A Journey Across the Adaptive Landscape
The fossil record of non-avian Dinosaurs contains several examples of early feathers: simple filaments or plumaceous structures (Stages 1 and 2 in the figure below). The consensus among paleontologists is that these “feathers” primarily functioned as insulators. In terms of the adaptive landscape, early feather-like structures allowed these Dinosaurs to climb the adaptive peak of insulation.
Later on, more complex arrangements of feathers evolved, such as the tail fans of oviraptosaurs. One can easily see how such elaborate feathers could function in sexual displays, similar to modern birds. Hence, these more complex feathers could be influenced by sexual selection. These feathers might have been a nuisance in terms of survival: think of the difficulties long-tailed peacocks encounter when trying to escape from predators. Hence, the complex feathers provide low fitness in the perspective of natural selection, but high fitness in a sexual selection context. However, the sexual selection hypothesis is still quite speculative. The authors state that “paleontology still awaits the single most conclusive piece of affirmative evidence: the recognition of sexual dimorphism in dinosaur feather morphology.”
If we return to the adaptive landscape metaphor, the Dinosaurs transversed a valley with the aid of sexual selection. The journey across this valley eventually brought the Dinosaurs at the base of an unexplored adaptive peak: the hill of aerial locomotion. Here, natural selection started pushing the populations uphill, resulting in the feathered and flying birds we know today.
A Hybrid Bridge
This study provides a nice example of how sexual selection can provide the raw material for natural selection to work with.

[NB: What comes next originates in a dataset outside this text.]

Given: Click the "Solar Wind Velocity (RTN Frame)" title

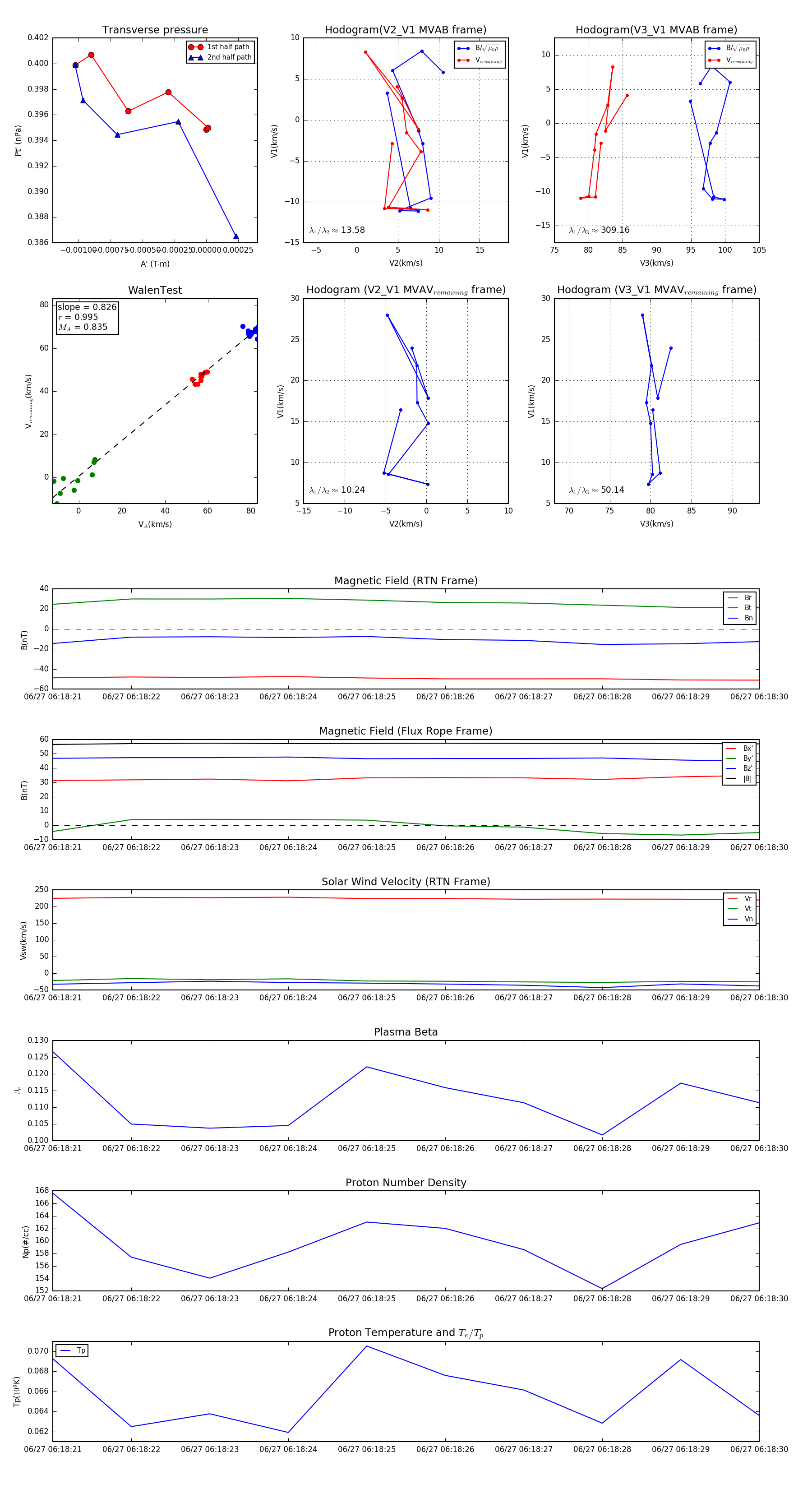Looking at the screenshot, I should tap(406, 882).
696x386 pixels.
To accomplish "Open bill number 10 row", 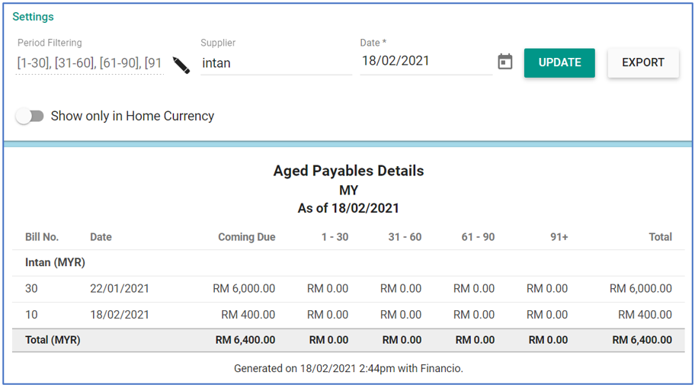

Given that this website mainly concerns hybridization in birds, you might be wondering what this blog post has to do with avian hybrids. Honestly, nothing. I just found this Evolution paper so cool that I decided to write about it.
Although… Hybridization could provide another way to bridge two adaptive peaks. The exchange of genetic material between species might allow populations to explore different areas of the adaptive landscape. I have covered these ideas in previous blog posts on combinatorial speciation and hybridization as the engine of adaptive radiations.
Persons, W. S., & Currie, P. J. (2019). Feather evolution exemplifies sexually selected bridges across the adaptive landscape. Evolution, 73(9):1686-1694.